◆ Task to complete
The answer must be an exact copy of the lines from the one containing "Open the end date 2116-11-24 calendar picker" through the end of the records, with the pictures left out.

◆ Data supplied
=======
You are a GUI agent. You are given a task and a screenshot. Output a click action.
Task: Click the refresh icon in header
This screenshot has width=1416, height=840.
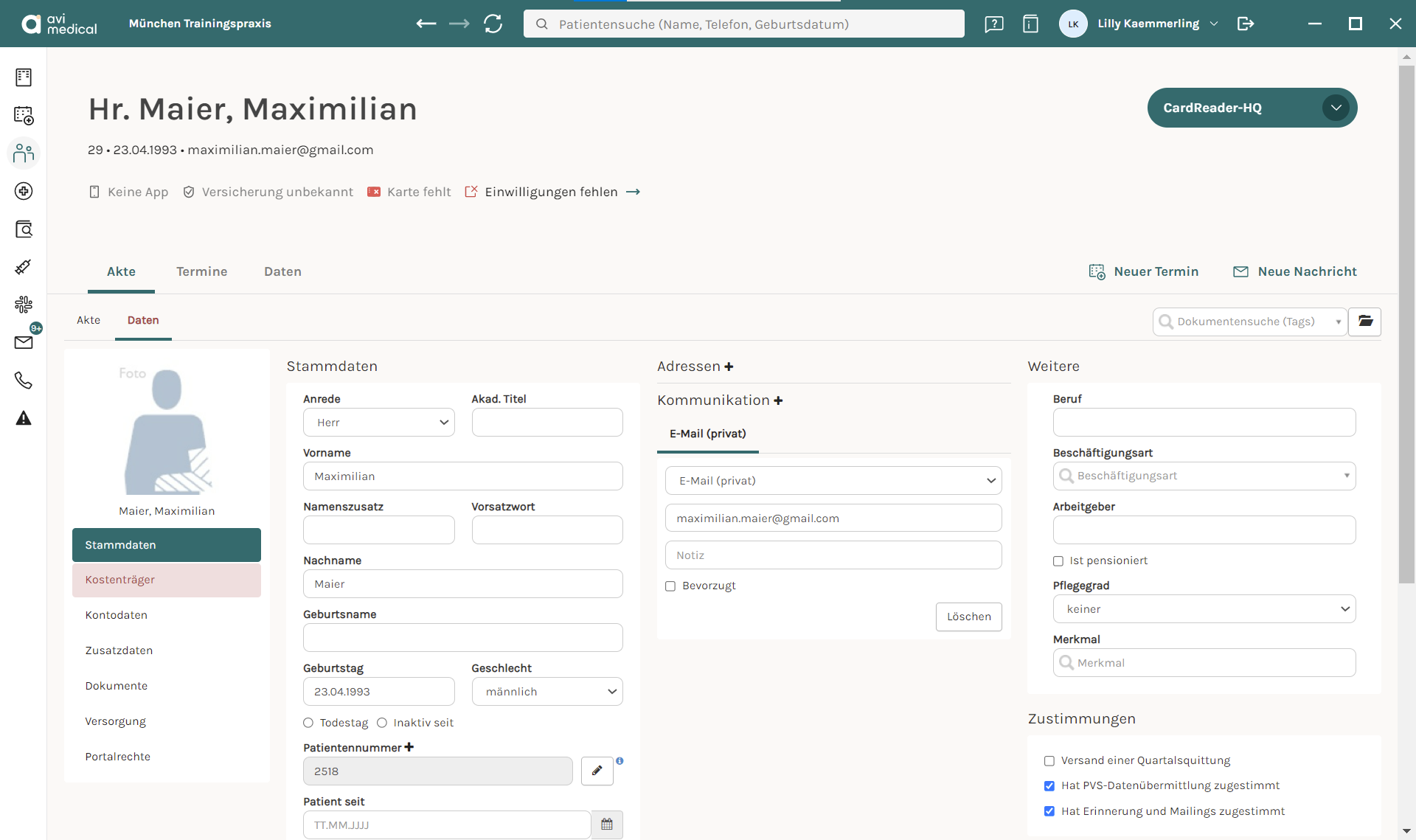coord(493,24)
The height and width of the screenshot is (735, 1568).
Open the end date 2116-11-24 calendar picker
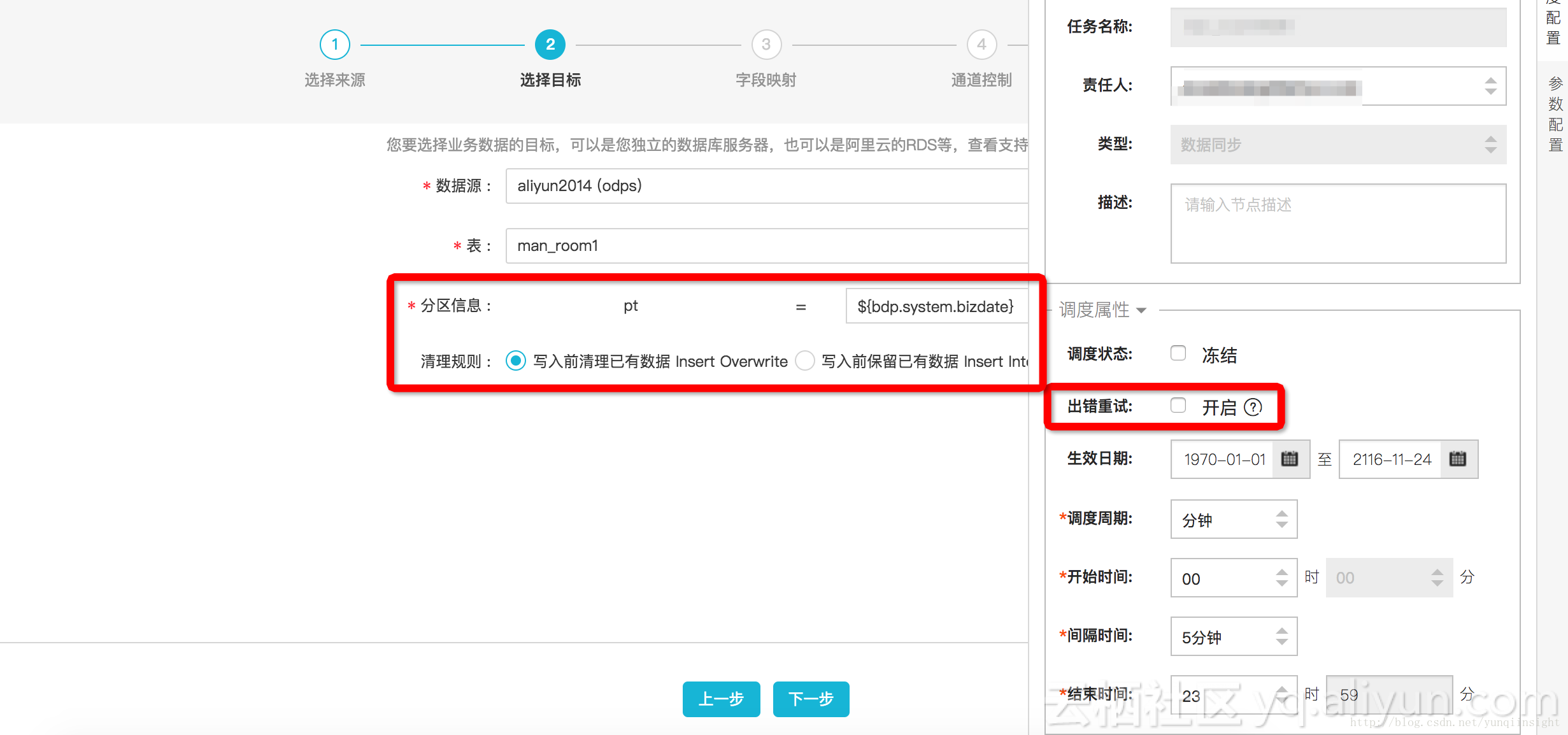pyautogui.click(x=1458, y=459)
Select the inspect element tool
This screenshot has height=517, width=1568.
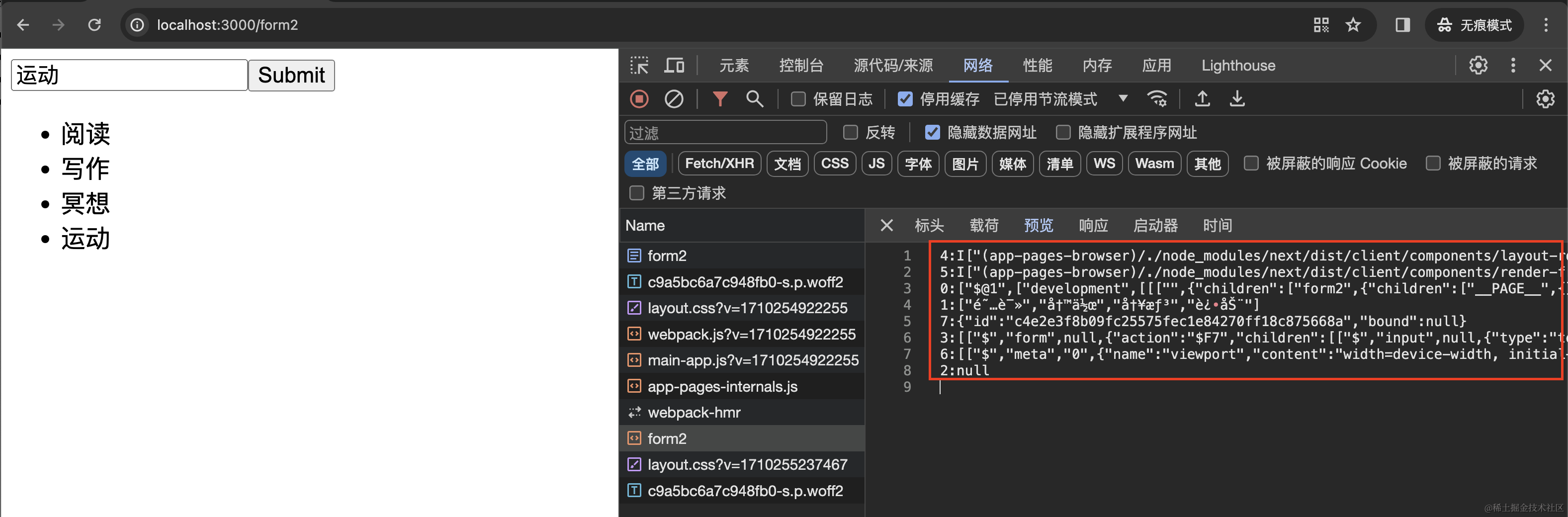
=======
◆ Solution below
Open the end date 2116-11-24 calendar picker
pyautogui.click(x=1458, y=459)
Select the inspect element tool
This screenshot has height=517, width=1568.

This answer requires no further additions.